Example 2: To simulate a command that is prohibited by the policy

The following simulate-custom-policy example shows the results of simulating a command that is prohibited by the policy. In this example, the provided date is before that required by the policy's condition.

aws iam simulate-custom-policy \ --policy-input-list '{"Version":"2012-10-17","Statement":{"Effect":"Allow","Action":"dynamodb:*","Resource":"*","Condition":{"DateGreaterThan":{"aws:CurrentTime":"2018-08-16T12:00:00Z"}}}}' \ --action-names dynamodb:CreateBackup \ --context-entries "ContextKeyName='aws:CurrentTime',ContextKeyValues='2014-04-25T11:00:00Z',ContextKeyType=date"

Output:

{ "EvaluationResults": [ { "EvalActionName": "dynamodb:CreateBackup", "EvalResourceName": "*", "EvalDecision": "implicitDeny", "MatchedStatements": [], "MissingContextValues": [] } ] }

For more information, see Testing IAM policies with the IAM policy simulator in the Amazon IAM User Guide.

The following code example shows how to use simulate-principal-policy.

Amazon CLI

Example 1: To simulate the effects of an arbitrary IAM policy

The following simulate-principal-policy shows how to simulate a user calling an API action and determining whether the policies associated with that user allow or deny the action.
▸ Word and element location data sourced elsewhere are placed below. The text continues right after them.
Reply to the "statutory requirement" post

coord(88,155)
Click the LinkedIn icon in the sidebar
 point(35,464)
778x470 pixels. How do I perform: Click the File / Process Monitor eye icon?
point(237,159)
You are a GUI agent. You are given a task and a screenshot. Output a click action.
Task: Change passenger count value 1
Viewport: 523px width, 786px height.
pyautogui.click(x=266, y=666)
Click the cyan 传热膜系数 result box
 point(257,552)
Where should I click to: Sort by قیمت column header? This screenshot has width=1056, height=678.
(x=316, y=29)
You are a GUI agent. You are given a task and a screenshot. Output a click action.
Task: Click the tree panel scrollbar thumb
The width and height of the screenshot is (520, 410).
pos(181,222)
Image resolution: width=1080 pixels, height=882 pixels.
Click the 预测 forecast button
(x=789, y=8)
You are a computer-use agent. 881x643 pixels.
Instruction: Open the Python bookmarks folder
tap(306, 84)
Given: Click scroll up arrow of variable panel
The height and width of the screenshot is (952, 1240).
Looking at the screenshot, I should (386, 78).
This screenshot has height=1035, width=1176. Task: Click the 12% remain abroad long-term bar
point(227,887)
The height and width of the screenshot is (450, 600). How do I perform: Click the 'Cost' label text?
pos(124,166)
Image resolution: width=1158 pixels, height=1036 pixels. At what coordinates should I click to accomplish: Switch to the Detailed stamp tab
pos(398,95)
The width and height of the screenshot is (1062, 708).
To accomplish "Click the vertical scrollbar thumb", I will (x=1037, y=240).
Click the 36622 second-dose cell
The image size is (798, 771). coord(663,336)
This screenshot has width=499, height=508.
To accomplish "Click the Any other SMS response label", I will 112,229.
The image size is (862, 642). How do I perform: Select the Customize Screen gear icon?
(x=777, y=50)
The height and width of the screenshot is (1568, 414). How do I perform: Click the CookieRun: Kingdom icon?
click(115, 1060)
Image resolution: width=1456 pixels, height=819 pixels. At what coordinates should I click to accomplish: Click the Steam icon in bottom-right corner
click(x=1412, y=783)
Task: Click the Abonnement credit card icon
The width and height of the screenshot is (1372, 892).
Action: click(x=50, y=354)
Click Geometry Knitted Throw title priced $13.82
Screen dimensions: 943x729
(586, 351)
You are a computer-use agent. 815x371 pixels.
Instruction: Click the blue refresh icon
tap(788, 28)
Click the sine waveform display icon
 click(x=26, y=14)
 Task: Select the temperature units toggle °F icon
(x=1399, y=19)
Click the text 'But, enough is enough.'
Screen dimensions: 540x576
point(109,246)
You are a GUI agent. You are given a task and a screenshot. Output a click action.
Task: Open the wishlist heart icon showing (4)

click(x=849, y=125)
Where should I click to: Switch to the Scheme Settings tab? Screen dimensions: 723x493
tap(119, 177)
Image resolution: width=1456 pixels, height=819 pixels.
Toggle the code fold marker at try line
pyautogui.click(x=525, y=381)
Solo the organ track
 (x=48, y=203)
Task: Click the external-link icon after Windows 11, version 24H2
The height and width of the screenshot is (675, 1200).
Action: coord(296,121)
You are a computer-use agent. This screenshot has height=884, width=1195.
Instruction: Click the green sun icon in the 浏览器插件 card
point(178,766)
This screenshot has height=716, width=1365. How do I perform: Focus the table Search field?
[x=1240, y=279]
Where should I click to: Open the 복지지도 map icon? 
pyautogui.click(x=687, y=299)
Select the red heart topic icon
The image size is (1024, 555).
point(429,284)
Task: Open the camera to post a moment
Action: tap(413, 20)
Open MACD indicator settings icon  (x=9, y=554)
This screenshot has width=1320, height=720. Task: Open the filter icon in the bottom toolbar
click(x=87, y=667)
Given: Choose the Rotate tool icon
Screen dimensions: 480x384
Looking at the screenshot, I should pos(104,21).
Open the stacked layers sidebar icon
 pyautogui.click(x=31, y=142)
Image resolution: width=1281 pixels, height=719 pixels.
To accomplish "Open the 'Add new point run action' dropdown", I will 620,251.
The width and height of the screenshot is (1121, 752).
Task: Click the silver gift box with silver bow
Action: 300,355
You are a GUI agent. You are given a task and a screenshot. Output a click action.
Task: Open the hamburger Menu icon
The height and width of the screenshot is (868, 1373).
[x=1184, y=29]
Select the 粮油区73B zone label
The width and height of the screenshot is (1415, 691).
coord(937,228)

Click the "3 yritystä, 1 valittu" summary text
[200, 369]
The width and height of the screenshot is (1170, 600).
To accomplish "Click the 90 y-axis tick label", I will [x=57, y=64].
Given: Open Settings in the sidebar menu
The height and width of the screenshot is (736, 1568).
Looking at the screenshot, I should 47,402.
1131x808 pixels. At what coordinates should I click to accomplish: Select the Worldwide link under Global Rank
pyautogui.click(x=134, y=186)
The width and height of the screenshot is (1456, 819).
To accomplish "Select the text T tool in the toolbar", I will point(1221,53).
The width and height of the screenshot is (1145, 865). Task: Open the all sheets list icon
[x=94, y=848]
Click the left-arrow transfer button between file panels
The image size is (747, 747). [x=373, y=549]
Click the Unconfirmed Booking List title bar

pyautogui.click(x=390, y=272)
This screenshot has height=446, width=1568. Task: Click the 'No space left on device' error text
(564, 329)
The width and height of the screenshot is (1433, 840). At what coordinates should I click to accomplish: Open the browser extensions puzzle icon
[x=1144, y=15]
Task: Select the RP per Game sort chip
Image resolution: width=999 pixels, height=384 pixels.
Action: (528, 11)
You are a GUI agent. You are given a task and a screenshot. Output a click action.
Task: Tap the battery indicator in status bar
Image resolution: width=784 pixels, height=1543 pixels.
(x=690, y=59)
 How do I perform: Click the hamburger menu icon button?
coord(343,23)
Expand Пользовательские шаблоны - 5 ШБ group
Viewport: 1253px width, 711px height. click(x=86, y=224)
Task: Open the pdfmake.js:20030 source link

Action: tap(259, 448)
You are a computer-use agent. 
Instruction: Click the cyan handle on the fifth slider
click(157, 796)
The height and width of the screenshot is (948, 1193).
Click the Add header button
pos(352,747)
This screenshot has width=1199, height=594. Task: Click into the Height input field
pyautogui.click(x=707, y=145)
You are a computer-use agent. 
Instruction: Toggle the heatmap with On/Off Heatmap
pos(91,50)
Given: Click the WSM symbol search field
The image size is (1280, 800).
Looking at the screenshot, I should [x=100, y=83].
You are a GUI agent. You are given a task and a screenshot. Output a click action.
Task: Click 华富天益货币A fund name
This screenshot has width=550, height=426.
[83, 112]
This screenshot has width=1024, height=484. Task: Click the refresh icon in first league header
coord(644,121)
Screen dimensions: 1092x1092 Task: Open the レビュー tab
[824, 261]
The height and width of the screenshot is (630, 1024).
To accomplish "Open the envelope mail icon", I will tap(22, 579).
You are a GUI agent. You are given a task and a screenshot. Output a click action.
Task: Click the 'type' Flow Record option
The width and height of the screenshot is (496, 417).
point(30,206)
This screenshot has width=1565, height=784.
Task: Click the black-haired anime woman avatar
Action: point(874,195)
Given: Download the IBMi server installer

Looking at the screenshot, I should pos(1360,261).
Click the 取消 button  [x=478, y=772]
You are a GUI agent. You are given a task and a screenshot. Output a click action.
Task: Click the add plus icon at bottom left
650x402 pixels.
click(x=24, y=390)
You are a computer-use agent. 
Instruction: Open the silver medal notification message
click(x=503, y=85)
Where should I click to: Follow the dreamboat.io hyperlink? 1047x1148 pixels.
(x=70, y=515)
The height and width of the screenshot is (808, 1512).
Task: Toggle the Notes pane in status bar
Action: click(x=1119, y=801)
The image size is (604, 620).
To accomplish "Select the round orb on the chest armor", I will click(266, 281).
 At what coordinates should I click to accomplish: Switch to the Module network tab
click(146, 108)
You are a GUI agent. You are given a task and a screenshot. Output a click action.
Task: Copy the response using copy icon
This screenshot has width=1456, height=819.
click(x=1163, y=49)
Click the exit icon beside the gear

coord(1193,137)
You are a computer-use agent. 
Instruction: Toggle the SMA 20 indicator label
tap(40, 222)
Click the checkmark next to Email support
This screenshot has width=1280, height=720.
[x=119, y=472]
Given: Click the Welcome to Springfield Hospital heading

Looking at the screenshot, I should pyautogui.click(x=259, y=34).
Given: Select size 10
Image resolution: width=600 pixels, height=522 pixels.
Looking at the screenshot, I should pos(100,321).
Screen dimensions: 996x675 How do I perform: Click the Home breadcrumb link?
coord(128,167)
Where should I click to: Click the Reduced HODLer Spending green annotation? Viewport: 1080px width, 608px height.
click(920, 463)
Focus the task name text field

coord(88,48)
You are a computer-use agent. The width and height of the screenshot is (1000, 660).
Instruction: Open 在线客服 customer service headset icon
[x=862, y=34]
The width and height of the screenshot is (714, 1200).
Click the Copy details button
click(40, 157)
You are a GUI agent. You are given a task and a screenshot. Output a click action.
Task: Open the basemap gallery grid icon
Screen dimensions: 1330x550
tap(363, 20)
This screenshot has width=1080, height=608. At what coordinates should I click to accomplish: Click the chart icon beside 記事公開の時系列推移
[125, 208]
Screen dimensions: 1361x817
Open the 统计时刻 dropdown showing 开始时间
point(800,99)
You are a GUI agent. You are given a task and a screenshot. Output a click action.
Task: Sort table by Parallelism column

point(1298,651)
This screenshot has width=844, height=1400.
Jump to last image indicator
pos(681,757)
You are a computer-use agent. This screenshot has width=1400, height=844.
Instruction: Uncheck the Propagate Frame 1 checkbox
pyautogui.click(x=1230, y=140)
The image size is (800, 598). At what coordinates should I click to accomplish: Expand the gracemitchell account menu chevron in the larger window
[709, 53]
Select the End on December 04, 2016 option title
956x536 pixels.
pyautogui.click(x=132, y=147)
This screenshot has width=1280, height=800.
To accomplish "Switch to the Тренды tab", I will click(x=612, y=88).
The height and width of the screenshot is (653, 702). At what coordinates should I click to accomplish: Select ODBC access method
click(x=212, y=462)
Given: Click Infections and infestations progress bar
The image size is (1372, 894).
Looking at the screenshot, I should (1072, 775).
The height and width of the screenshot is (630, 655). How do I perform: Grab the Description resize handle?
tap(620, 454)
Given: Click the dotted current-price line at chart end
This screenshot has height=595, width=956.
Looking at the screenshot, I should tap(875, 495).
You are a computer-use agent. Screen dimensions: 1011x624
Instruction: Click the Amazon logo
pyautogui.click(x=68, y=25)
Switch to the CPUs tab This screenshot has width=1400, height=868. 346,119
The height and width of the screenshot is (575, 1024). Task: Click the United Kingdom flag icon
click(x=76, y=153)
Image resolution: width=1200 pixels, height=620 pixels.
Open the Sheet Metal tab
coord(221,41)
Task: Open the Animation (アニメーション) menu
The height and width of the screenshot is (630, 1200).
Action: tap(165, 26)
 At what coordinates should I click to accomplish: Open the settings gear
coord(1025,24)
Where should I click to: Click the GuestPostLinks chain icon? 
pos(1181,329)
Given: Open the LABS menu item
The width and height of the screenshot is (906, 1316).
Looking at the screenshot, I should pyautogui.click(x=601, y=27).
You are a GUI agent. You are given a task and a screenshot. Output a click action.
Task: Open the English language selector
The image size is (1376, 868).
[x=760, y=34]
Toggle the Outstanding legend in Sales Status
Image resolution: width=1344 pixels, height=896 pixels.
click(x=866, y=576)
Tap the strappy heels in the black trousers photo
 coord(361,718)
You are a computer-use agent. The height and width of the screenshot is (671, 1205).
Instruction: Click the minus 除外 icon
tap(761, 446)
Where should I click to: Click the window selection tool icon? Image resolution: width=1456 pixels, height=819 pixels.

In the following example, the user has a policy that allows only the codecommit:ListRepositories action.

aws iam simulate-principal-policy \ --policy-source-arn arn:aws:iam::123456789012:user/alejandro \ --action-names codecommit:ListRepositories

Output:

{ "EvaluationResults": [ { "EvalActionName": "codecommit:ListRepositories", "EvalResourceName": "*", "EvalDecision": "allowed", "MatchedStatements": [ { "SourcePolicyId": "Grant-Access-To-CodeCommit-ListRepo", "StartPosition": { "Line": 3, "Column": 19 }, "EndPosition": { "Line": 9, "Column": 10 } } ], "MissingContextValues": [] } ] }

Example 2: To simulate the effects of a prohibited command

The following simulate-custom-policy example shows the results of simulating a command that is prohibited by one of the user's policies. In the following example, the user has a policy that permits access to a DynamoDB database only after a certain date and time. The simulation has the user attempting to access the database with an aws:CurrentTime value that is earlier than the policy's condition permits.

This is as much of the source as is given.